Draco sudah berdiri didepan pintunya akhirnya memutuskan untuk menghadapi potter, tapi masih mengurung niatnya untuk membuka pintu tersebut.

"Draco, kumohon bukakan pintunya."

"Tidak bisakah kau.."

"Jangan memaksaku menghancurkan pintu ini. Draco."

"Kau.. Kau bercanda kan?"

"Pernahkah aku bercanda denganmu?"

'Aku mengutukmu, Merlin.'

Akhirnya dengan terpaksa Draco memutar kunci pintunya dan menarik dengan pelan, penerangan di ruangan depannya sengaja dimantrainya agar terlihat suram. Setidaknya dia berusaha agar Harry tidak melihat mata sembabnya, sebelum pria itu pergi meninggalkan Draco menemui kencannya.

Berpikir tentang hal itu saja, membuat dadanya kembali sesak.

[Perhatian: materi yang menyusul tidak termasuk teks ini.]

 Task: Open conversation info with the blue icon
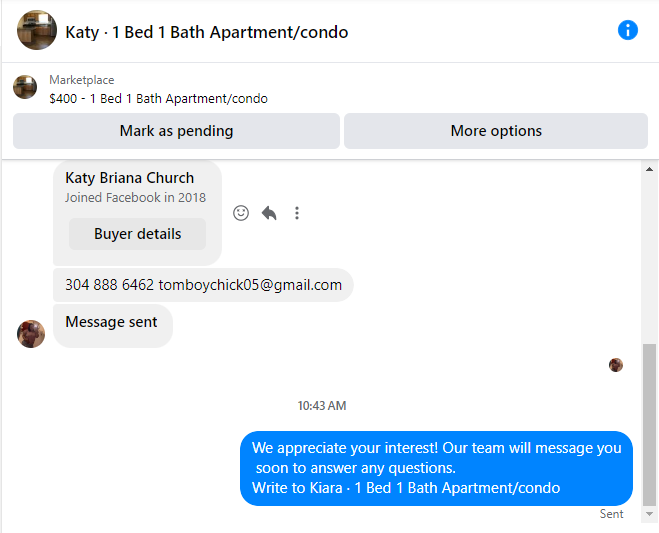(627, 30)
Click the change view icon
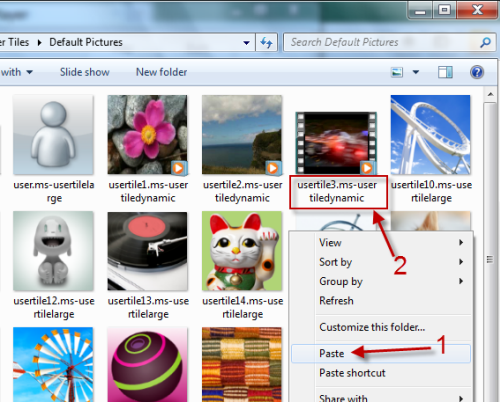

Namun saat pintu apartementnya terbuka dengan lebar, bukannya wajah Harry yang dia temukan namun serangkaian bunga aster berwarna putih menutupi wajah Harry.

"Apa kau menyukainya?"
Suara Harry seharusnya tidak mengagetkannya, namun pikiran Draco sedang kacau. Terlebih lagi saat melihat bunga kesukaannya diberikan oleh tidak lain dan tidak bukan si pembuat kacau pikiran Harry Bloody Sexy Potter.

"Kau.."

Harry hanya tersenyum sambil berjalan masuk ke dalam apartemen Draco. Dan dengan merapal mantra non verbal, Harry menutup pintu apartemen dan membatalkan mantra peredup cahaya Draco.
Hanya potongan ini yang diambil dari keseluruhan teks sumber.